Document text
§ §

Join us Friday the 25th of August for 99 : Locally Brewed.


Featuring new works by:
Yuri Zupancic, Ryan Storck, Susan Grace, Laurie Culling, Kent Smith, Kyla Strid, Javy Ortiz, Alicia Kelly, Elizabeth Rowley, Jen Unekis, Erok Johannsen, Barry Fitzgerald, Milan Piva, Michael McCaffrey, Mathew Lord, Maria Martin, John Sebelius, Landon Merrill, Brandon Mateer, Nicholas Stahl, Jennifer Letner and Jeromy Morris.  

 Matthew Lord Celebration #1 Gouache and ink

Matthew Lord
Celebration #1
Gouache and ink

Artist in Focus: John Sebelius

John Sebelius is a local Lawrence artist who uses his interest in people and their expressed individuality to create artworks inspired by human diversity.

John Sebelius is an interdisciplinary artist currently living in Lawrence, KS. John earned his Masters of Fine Art from the University of Kansas, as well as a Bachelors of Fine Art from the Rhode Island School of Design. His work has been featured in such magazines as: Harper’s, The Washington Post, and DETAILS, as well as mentions on the Tonight Show with Jay Leno. He has exhibited his art internationally and locally, including: Gallery Two in Sydney, Australia, Woods-Gerry Gallery in Providence, RI, Kansas City Artists Coalition, and the Chicago Art Institute.

 Not only is he a prolific painter and illustrator, he is also a successful filmmaker. His documentaries have been shown at major film festivals, like the Austin Film Festival and the Free State Film Festival, and at The American School of Kinshasa in the Democratic Republic of Congo. Due to his achievements and skill as an artist, Sebelius has been voted the Best Artist of 2014 and 2015 in Lawrence, KS.  Currently, John teaches art at Washburn University and he is the Artist-In-Residence at The Stress Disorder Treatment Program, where he teaches art therapy to those suffering from PTSD.

For this week’s artist profile, the Cider Gallery interviewed the artist about the artistic direction for his most recent work. In this Q&A, the artist provides a personal reflection on his inspirations and his goals as an artist, as well as his current projects. During our discussion, he detailed his sources of inspiration, his current exhibition’s narrative, and his passion for teaching. Following this paragraph is the email correspondence, with minor grammatical corrections, between the Cider Gallery and the artist himself.

 

"Smooch." 2015.

 

CG: What would you say is your primary source of inspiration?

§ §

Collected data entries
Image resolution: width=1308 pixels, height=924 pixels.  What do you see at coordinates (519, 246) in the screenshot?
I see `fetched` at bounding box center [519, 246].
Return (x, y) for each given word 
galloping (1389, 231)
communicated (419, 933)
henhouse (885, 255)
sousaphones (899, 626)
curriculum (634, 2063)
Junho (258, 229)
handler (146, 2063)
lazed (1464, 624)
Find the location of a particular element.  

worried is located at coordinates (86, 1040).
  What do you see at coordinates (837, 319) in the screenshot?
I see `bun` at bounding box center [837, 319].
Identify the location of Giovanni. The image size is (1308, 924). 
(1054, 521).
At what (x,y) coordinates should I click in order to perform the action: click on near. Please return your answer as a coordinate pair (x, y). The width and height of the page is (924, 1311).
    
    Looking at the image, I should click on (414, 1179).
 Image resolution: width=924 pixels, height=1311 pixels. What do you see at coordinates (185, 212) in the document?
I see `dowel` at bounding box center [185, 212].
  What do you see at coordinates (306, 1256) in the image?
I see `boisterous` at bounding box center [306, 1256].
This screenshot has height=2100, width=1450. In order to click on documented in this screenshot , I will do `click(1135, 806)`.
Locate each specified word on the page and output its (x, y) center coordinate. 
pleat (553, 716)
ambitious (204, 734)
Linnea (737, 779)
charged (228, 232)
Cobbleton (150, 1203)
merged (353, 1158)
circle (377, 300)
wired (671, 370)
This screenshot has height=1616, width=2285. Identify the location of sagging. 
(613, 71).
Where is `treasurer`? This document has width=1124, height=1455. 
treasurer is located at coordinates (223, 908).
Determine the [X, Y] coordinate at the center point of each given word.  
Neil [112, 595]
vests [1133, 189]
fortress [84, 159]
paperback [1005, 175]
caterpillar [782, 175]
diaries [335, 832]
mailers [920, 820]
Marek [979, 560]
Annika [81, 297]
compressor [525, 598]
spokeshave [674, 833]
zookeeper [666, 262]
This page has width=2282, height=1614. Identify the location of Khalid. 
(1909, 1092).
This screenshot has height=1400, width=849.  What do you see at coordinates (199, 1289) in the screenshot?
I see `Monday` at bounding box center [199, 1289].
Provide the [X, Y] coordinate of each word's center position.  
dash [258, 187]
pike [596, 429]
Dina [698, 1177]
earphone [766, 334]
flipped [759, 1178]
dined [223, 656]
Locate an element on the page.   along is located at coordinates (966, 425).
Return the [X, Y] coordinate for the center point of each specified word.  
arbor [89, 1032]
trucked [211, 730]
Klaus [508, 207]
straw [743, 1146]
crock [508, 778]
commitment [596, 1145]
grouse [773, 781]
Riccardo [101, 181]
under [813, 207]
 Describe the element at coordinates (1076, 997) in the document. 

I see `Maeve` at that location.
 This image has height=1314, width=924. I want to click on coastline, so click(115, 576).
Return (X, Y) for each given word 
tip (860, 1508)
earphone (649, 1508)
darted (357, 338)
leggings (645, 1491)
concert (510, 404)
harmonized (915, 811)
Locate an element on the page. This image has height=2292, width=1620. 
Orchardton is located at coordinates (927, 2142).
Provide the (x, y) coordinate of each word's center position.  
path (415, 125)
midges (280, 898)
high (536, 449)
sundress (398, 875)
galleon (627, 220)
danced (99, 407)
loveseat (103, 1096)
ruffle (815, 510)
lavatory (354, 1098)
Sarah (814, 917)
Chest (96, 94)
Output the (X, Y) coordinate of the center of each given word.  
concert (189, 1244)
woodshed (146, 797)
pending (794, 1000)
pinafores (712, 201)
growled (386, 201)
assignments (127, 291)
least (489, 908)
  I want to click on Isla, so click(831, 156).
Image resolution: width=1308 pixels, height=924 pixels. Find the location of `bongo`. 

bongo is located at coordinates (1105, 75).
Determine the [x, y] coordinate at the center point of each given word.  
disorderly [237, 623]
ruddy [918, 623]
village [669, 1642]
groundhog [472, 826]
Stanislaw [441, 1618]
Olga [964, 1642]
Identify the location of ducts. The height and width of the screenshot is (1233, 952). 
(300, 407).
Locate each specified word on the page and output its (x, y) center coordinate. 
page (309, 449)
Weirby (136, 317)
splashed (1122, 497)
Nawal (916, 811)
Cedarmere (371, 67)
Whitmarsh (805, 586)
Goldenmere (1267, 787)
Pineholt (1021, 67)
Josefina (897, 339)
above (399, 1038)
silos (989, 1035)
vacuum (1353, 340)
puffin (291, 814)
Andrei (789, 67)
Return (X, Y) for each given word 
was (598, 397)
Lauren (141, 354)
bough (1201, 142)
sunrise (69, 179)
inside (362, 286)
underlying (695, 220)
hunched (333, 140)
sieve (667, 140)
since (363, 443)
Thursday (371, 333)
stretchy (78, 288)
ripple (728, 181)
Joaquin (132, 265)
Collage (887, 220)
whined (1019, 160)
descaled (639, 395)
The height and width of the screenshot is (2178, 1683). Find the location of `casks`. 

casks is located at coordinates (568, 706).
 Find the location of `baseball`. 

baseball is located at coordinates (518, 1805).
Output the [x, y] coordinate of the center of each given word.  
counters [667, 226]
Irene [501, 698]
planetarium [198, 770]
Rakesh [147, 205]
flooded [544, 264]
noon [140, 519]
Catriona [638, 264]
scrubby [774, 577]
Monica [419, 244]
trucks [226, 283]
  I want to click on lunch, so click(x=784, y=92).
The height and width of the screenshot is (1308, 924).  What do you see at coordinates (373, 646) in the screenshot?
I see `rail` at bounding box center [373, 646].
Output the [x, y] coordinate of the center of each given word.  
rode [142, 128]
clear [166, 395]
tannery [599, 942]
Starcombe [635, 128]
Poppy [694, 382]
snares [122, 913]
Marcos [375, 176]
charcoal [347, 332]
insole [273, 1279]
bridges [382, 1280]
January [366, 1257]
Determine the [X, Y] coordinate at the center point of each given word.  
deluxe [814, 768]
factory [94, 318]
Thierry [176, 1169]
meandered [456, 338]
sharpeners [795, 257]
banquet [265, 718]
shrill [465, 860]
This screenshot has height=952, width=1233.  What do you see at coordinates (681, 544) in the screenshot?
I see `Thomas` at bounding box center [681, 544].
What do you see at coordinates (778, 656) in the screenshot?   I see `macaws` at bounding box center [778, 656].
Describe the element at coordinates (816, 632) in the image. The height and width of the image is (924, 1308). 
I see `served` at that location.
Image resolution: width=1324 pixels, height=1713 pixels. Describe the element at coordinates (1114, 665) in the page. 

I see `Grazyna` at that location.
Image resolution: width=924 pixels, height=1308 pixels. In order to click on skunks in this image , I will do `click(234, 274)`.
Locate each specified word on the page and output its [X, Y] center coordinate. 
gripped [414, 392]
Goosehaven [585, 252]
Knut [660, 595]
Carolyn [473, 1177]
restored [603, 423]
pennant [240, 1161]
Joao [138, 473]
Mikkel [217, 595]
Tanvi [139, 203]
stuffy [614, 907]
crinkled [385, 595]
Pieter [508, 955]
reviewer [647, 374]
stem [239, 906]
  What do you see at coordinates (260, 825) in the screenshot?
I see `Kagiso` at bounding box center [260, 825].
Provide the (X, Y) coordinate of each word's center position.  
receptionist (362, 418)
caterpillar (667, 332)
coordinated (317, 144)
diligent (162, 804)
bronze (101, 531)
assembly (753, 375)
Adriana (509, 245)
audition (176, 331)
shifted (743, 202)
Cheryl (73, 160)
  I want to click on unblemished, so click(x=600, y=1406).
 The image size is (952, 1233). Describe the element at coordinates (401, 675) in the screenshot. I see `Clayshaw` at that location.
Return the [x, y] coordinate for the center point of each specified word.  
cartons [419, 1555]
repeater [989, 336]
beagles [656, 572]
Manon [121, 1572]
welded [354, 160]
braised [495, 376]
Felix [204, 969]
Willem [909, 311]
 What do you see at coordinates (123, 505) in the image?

§ §

Exercise 1
According to the gallery text, where did John Sebelius earn his Masters of Fine Art?
Exercise 2
Echo the stretch of the gallery text from "Artist in Focus: John" through "by human diversity.".

Response box 1
The University of Kansas.

Response box 2
Artist in Focus: John Sebelius

John Sebelius is a local Lawrence artist who uses his interest in people and their expressed individuality to create artworks inspired by human diversity.